All adverse events per participant will be recorded until the end of the study and followed until they have abated, or until a stable situation has been reached. Depending on the event, follow up may require additional tests or medical procedures as indicated, and/or referral to the general physician or a medical specialist.

Data safety monitoring board and interim analysis

The uncertainty in the estimated values and distribution that have been used in the sample size calculations for our first primary outcome measure (proportion of NRS measurements ≥ 4) require a more solid estimation, based on a larger sample size than achieved in our pilot study. Inclusion of 50% of the number of TEA patients based on the sample size calculation to demonstrate superiority of QoR-15 (second primary outcome for superiority) will define the moment for a blinded interim analysis. At this point (inclusion of 75 patients in the TEA group), an interim analysis by our data safety monitoring board (DSMB) will establish a more precise estimate of the proportion and distribution of NRS measurements ≥ 4 for the control group (TEA). Normal or skewed distribution of the study groups will determine the use of parametric or non-parametric statistical tests, respectively. With the new estimators, the already defined clinically relevant contrasts of 17.5% for the NRS ≥ 4, 90% target power and corrected Type-1 errors of 0.0135, the DSMB will recalculate the sample size with the correct statistical tests and advise the research group whether the OPtriAL study should continue or stop the inclusion of patients after the calculated sample size of 450 patients in total.

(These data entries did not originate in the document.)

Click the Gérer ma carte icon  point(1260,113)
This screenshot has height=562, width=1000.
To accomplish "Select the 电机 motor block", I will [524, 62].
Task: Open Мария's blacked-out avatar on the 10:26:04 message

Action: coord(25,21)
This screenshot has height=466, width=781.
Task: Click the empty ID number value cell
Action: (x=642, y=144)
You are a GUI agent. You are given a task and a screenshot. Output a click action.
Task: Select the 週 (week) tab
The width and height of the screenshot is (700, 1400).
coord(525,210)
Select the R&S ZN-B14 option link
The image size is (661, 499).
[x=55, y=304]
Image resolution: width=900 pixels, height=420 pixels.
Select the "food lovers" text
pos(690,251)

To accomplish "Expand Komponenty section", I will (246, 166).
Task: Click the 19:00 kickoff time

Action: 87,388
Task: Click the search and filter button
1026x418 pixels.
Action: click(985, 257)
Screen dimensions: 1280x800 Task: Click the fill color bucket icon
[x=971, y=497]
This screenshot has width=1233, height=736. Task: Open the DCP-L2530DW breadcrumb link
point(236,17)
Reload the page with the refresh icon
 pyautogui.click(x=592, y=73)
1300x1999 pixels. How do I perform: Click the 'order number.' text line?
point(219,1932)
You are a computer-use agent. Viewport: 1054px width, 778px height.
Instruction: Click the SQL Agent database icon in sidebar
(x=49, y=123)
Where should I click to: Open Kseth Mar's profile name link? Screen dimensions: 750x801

During the blinded evaluation by our DSMB, our patient recruitment will continue in order to not disrupt the complex logistics that have been set up in the multicentre setting of this national trial.

Monitoring and auditing

Monitoring of the participating centres will be done by IKNL according to the OPtriAL monitoring plan. The sponsor location will be monitored by CTCM (Clinical Trial Centre Maastricht).

All centres will be visited three times during the execution of the inclusion of study participants until finalisation of the study inclusion after a minimal period of 2 years. Remote visits are planned if needed depending on inclusion rate and queries in data management. Monitoring will take place with specific attention to informed consent, data monitoring and completeness of case report form.

Discussion

Large variety exists among surgeons and anaesthesiologist in applying either TEA or continuous or single-shot loco-regional analgesic techniques or even only systemic analgesia in the setting of VATS for anatomical lung resection. This variety may mainly be explained by the fact that no large randomised comparisons have been made between TEA and continuous or single-shot loco-regional analgesia in combination with a multimodal analgesic regime. Although TEA has a long history and anaesthesiologists have experience with this technique, associated patient immobilisation and indwelling urinary catheter usage may lead to prolonged hospital admission [2]. Reducing the length of hospital admission and morbidity, as well as eliminating the need of awake placement of TEA, may result in increased patient satisfaction and a more cost-effective strategy.

The results of the proposed study, which is being performed in multicentre setting within the Netherlands and Belgium, may have direct impact on national and international guidelines to optimize perioperative care for VATS anatomic lung resection. Besides determining the most effective and efficient analgesic technique, taking into account patient’s satisfaction, it will also determine the most cost-effective pain strategy and will eventually reduce variability in postoperative pain management.